**PROMPT:** Write out the stretch of lines below that begins at the line with "You are a computer-use" and ends at the line with "Instruction: Click the", including both, exactly as given and nothing more.

**PROVIDED MATERIAL:**
========================================================================
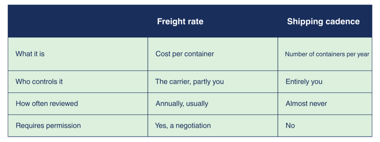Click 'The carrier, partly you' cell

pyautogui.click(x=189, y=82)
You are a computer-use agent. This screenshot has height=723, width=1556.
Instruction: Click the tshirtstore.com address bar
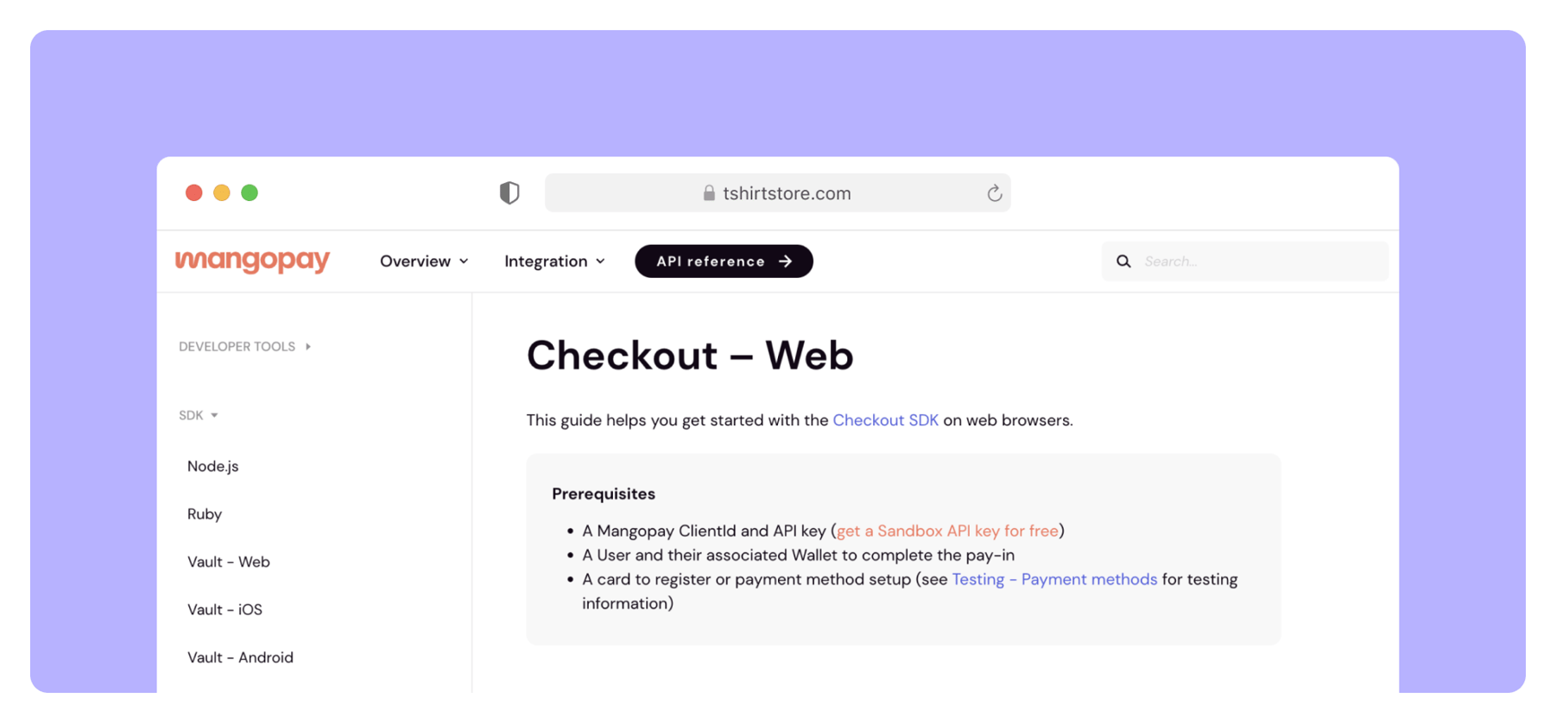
========================================================================
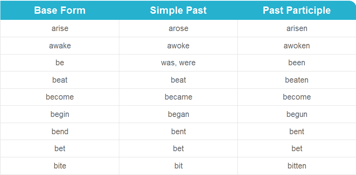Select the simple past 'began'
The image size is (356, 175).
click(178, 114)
========================================================================
**RESULT OF THE EXERCISE:**
You are a computer-use agent. This screenshot has height=723, width=1556.
Instruction: Click the tshirtstore.com address bar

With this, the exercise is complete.